Your earnings will determine the amount of your basic benefit, or the amount you will receive if you apply for Social Security at your full retirement age (FRA). The greater your income, the greater your monthly obligations.
In 2022, the maximum monthly benefit amount is $4,194 — significantly higher than the average monthly benefit of approximately $1,658. Here is the income required to maximize your Social Security benefits.
How to maximize your advantages
To receive the largest payments, you must consistently reach the maximum taxable earnings limit, which is the maximum income subject to Social Security taxes.
The Social Security Administration determines your benefits by averaging your income over the 35 highest-earning years of your career, and then adjusting that amount for inflation. In order to receive the maximum benefit amount, you must reach the maximum earnings limit consistently for 35 years.
This limit will be adjusted annually to account for changes in the cost of living. However, it is $147,000 per year as of 2022. In 1987, the annual maximum salary was $43,800.
If you do not earn that much, that is acceptable. Even if your income is well below the maximum taxable earnings limit, there are more manageable ways to increase your benefits.
Collect more Social Security benefits
Delaying benefits claims is one of the most effective ways to increase the size of your monthly payments.
The earliest age at which you can apply for Social Security is 62, but for every month you wait beyond that age (up to age 70), your payment will increase. Delaying benefits for just one or two years can result in hundreds of dollars more per month, which can go a long way during retirement.
For example, if your FRA is 67 years old, you would receive $1,500 per month if you filed at that age. If you wait until age 70 to begin receiving benefits, you will receive a 24 percent bonus, resulting in a monthly payment of $1,860.
Additional methods to increase your benefits
If you would rather not delay benefits, there are other ways to increase your Social Security benefits. For instance, you can ensure that you have worked for 35 years before filing.
Due to the fact that the Social Security Administration bases your benefits on your 35 highest-earning years, a full 35 years of work will result in the highest payments. If you work less than that, zeros will be added to your average earnings, reducing your benefit amount.

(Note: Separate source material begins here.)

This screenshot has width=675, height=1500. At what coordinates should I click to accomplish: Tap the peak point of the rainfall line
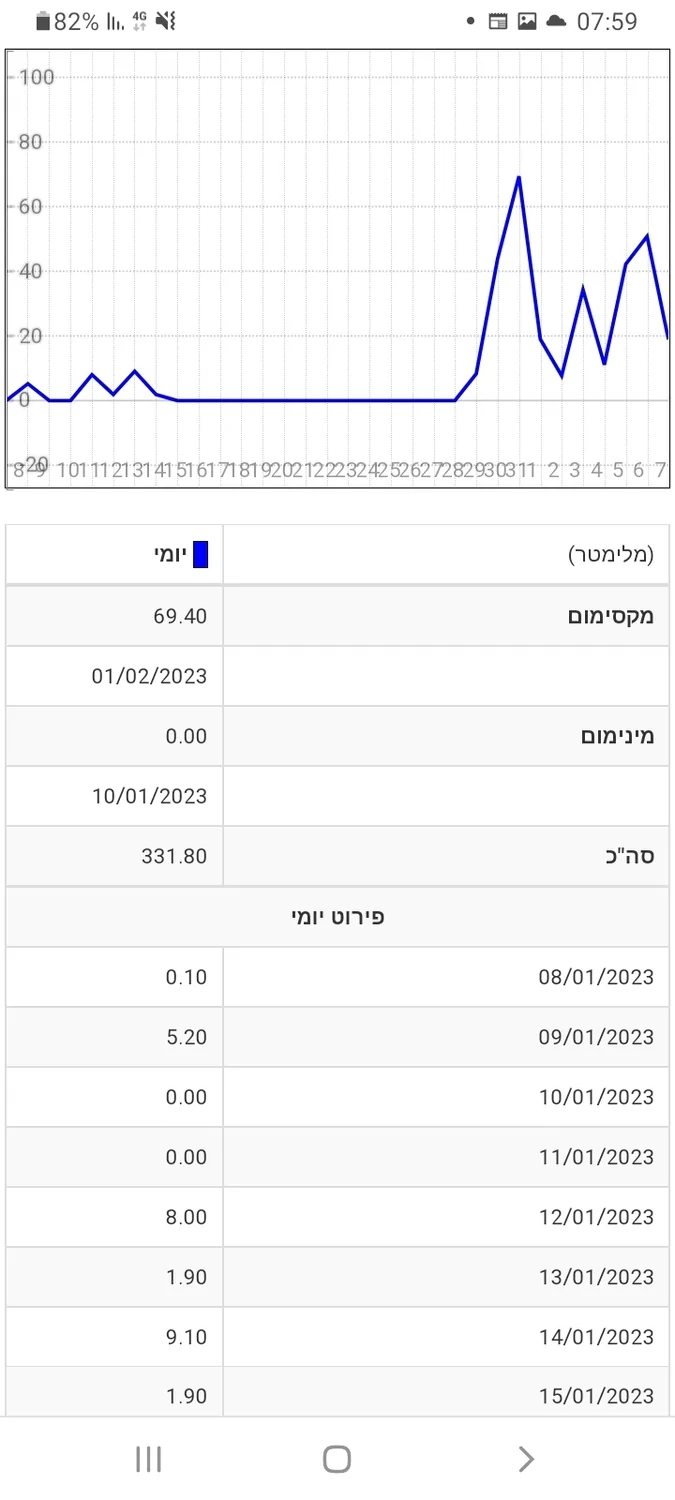(519, 177)
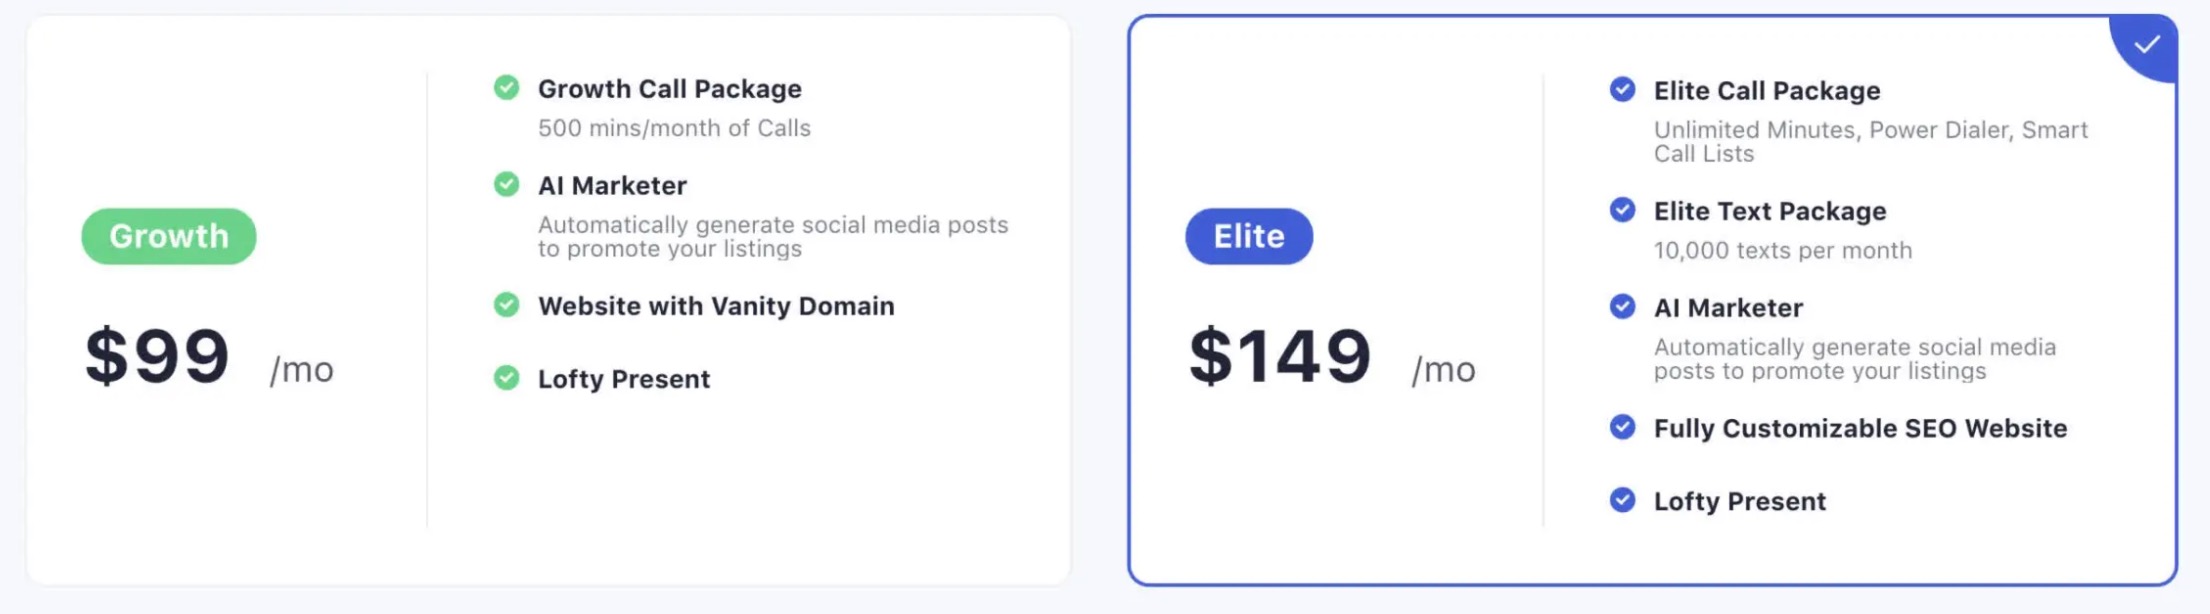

Additionally, you may consider ways to increase your income. Even if your annual income is well below the maximum taxable earnings limit of $147,000, a higher income will result in a higher monthly payment. Therefore, increasing your income, even marginally, can bring you closer to the maximum benefit.
Few individuals will qualify for the maximum Social Security benefit, which is acceptable. The good news is that there are numerous ways to earn greater compensation. By taking small steps and entering retirement with a plan, you can ensure that you collect the maximum amount possible.